Coping With Chronic Depression

Jerry Kennard Health Pro
  • For many people the sad reality of depression is that it rumbles on, sometimes year on year. Yet, despite their feelings of despair, often coupled with eating problems, sleep difficulties, poor mental focus and low-self worth, they somehow manage to go about their daily tasks.


    This form of depression has a name - dysthymia. It isn't always easy to spot because people can become adept at covering it over when necessary. If this isn't bad enough, people with dysthymia can actually become clinically depressed; referred to as double depression.


    On average, dysthymia lasting beyond four years affects around 30 per cent of people who suffer with it. In other words 70 per cent have relief from symptoms before this period, but not less than two years.

    Add This Infographic to Your Website or Blog With This Code:


    Treatment options for dysthymia are similar to those for clinical depression. However, the protracted nature of dysthymia suggests that one of the talking therapies might be the preferred treatment option. Research into the effectiveness of medications such as tricyclic or SSRI antidepressants is mixed. Those that report improvements do not distinguish between first (tricyclics) or second (SSRIs) generation medications. Other studies find no effects at all.


    Many people with dysthymia have previously received medication for depression only to find that while they no longer fit within the category of clinical depression, their mood state is far from normal.

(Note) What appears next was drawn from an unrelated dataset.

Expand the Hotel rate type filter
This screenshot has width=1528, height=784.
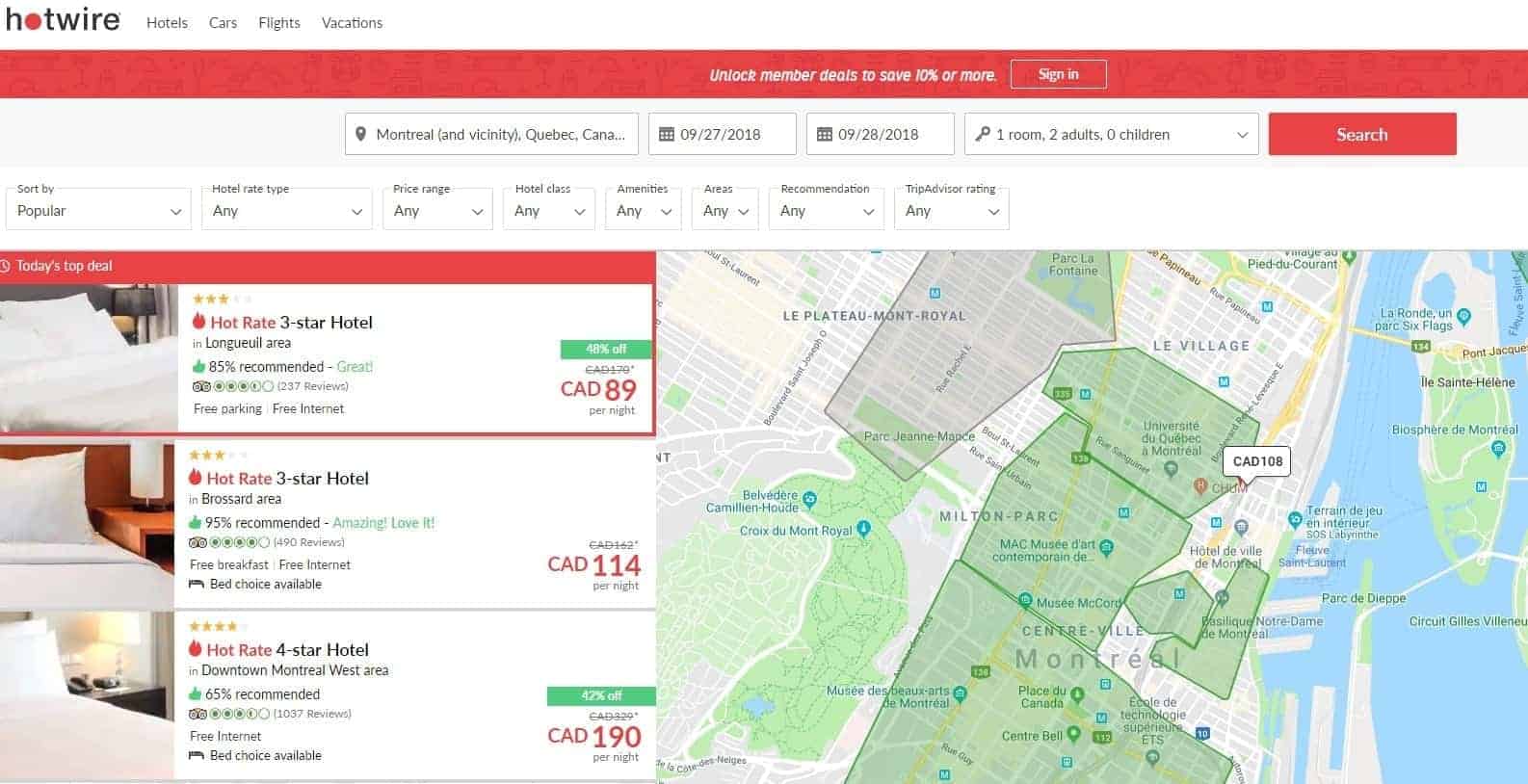[286, 211]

    There are no hard and fast rules for how best to cope with dysthymia but sufferers have pointed to certain things that have helped their own situation. A summary of these follows:


    • Dysthymia support groups.
    • Regular daily exercise.
    • St.John's Wort.
    • Omega-3 via fish or other supplements.
    • Psychotherapy (CBT, family therapy, solution-focused therapy)
    • Tricyclic or SSRI antidepressants.
    • Stopping smoking.
    • Cutting out alcohol.
    • Cutting out caffeine.
    • Cutting out sugary drinks, snacks & processed foods.
    • Zinc and/or potassium supplements.


    With most of these things, in isolation or in combination, it takes time to feel any effects. Some, as in the case of exercise or cutting out smoking or drinking, may have more immediate effects.